OpenAI is also running a Codex for Business promotion offering $500 in credits per workspace, with $100 per new seat that sends its first message. Translation: the company wants you to deploy these things into your team this week, get used to them, hit your free quota, and then write a check before you can rip them out without team revolt.
Classic land-and-expand. Same playbook Slack ran on Microsoft. Same playbook Notion ran on Confluence. The free window is the install. The pricing model is the lock.
Who gets crushed
Zapier and Make are obvious targets. Both companies are valued in the billions on the assumption that workflow automation is a moat built from integrations, not models. OpenAI just published native connectors to the same set of apps and pointed Codex at them. Zapier's response will be to lean harder on the long tail of integrations, where it has thousands and OpenAI has dozens. That is a temporary moat.
Adobe's CX Enterprise pitch is more vertical, more brand-managed, and aimed squarely at the CMO suite. Salesforce's Agentforce is locked to Salesforce data. Microsoft's Copilot suite is M365-centric. OpenAI's pitch is the only one that runs anywhere your team already lives, including Microsoft and Google's own properties. That cross-stack neutrality is the most disruptive piece.
The other casualty: custom GPTs. They had a moment in 2024. They never produced real revenue. Workspace Agents are the upgrade path, and OpenAI is treating them as the successor product.
The pre-IPO read
OpenAI told shareholders earlier this month it expects to hit 30 gigawatts of compute by 2030. Anthropic's revenue tripled to $30B in four months.

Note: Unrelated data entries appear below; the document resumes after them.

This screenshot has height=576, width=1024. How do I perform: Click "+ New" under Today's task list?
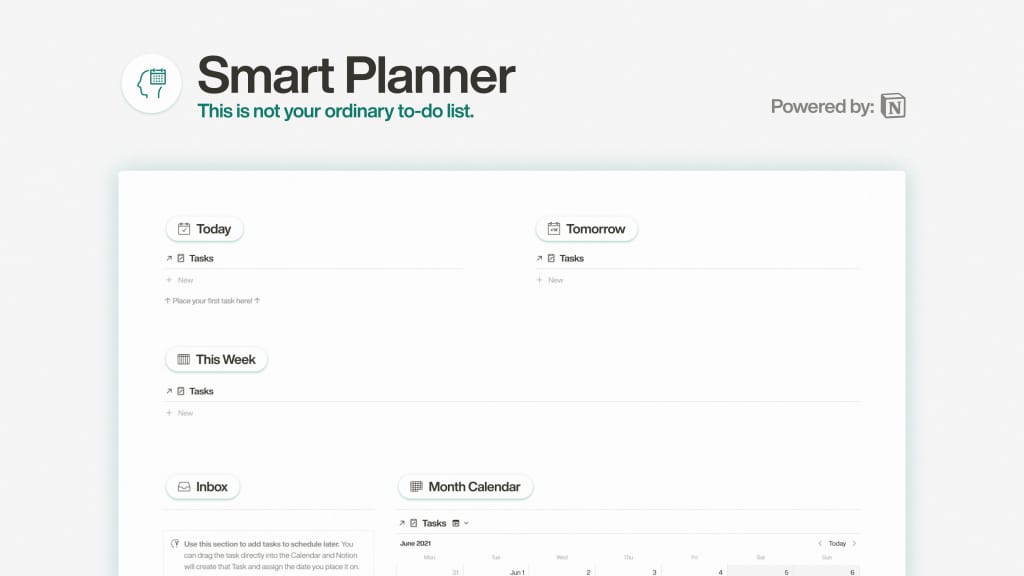click(x=178, y=280)
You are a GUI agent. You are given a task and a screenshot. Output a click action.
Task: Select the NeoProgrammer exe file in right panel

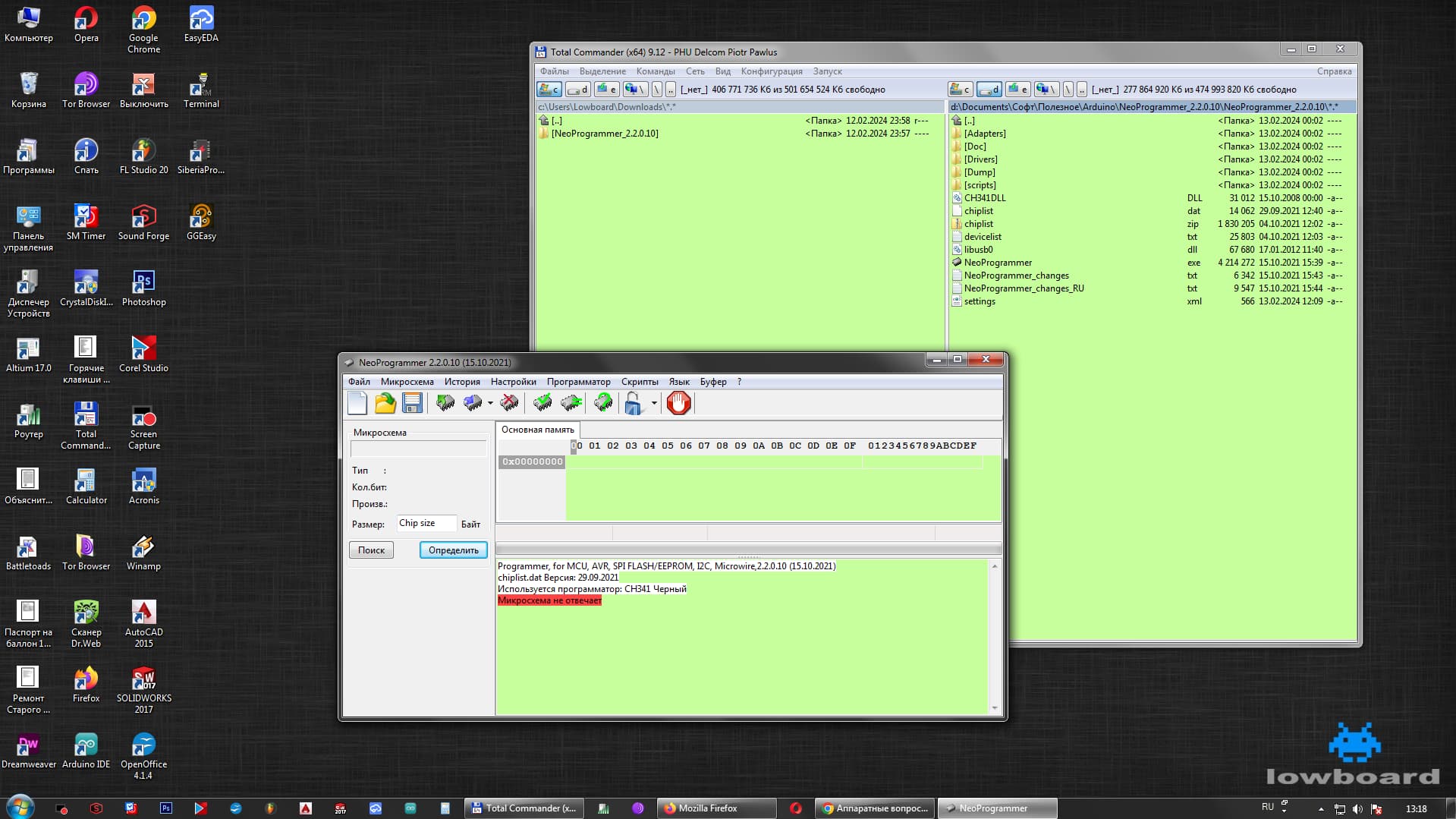pos(998,263)
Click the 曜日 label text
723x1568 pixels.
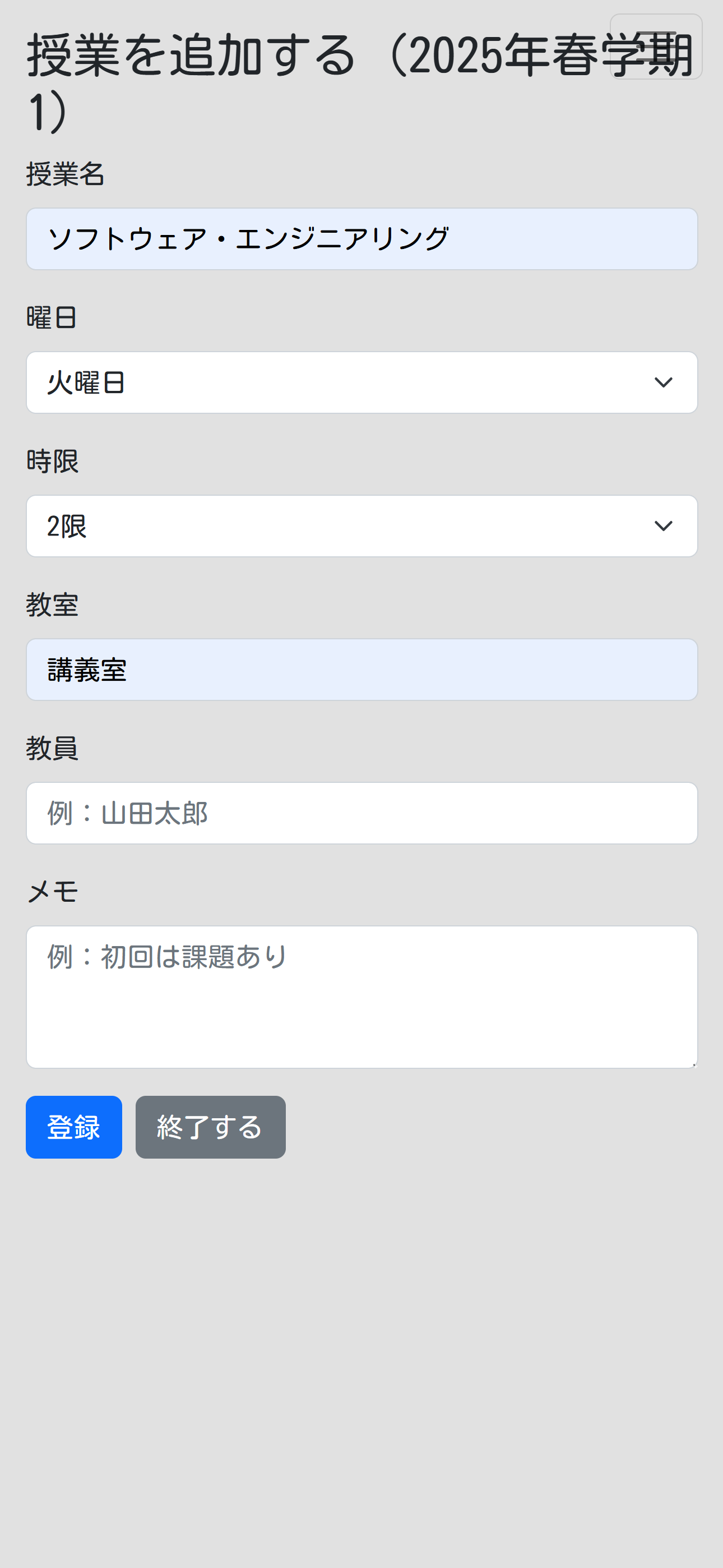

Both companies need enterprise spend, and both need a story for bankers about what comes after the chatbot interface.
Workspace Agents are that story for OpenAI. They convert ChatGPT from a $20-per-month consumer tool into a per-seat, per-credit, integrated-into-everything enterprise product. If they take, the ARR multiplier is enormous. If they don't, OpenAI walks into the IPO with the same single-product-with-enterprise-tier story Anthropic has, except with worse safety brand.
The next 10 days are the test. Free trial, $500 in credits, every connector you can imagine. If your team uses ChatGPT Business already, expect somebody on it to ship a workspace agent this weekend. By May 6 the bills will be live, and the question of whether OpenAI just bought itself a real second product line will start to have a real answer.